Write out exactly the lines below that run from the line containing "This screenshot has height=364, width=633." through the last line of the records.

------ INPUT DATA ------

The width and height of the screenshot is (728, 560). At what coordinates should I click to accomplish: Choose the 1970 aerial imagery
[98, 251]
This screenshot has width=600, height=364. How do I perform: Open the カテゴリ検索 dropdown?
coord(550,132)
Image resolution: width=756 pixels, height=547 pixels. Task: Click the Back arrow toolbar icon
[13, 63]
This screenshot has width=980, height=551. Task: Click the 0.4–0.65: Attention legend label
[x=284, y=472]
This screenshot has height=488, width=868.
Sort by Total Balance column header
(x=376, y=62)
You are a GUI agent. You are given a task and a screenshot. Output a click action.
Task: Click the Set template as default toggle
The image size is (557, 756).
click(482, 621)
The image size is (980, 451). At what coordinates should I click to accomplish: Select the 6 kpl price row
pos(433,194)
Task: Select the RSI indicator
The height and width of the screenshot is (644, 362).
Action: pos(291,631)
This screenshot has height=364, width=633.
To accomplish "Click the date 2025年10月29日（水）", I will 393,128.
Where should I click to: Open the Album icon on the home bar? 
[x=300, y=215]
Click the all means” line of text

------

→ EXPECTED OUTPUT:
This screenshot has height=364, width=633.
To accomplish "Click the date 2025年10月29日（水）", I will 393,128.
Where should I click to: Open the Album icon on the home bar? 
[x=300, y=215]
Click the all means” line of text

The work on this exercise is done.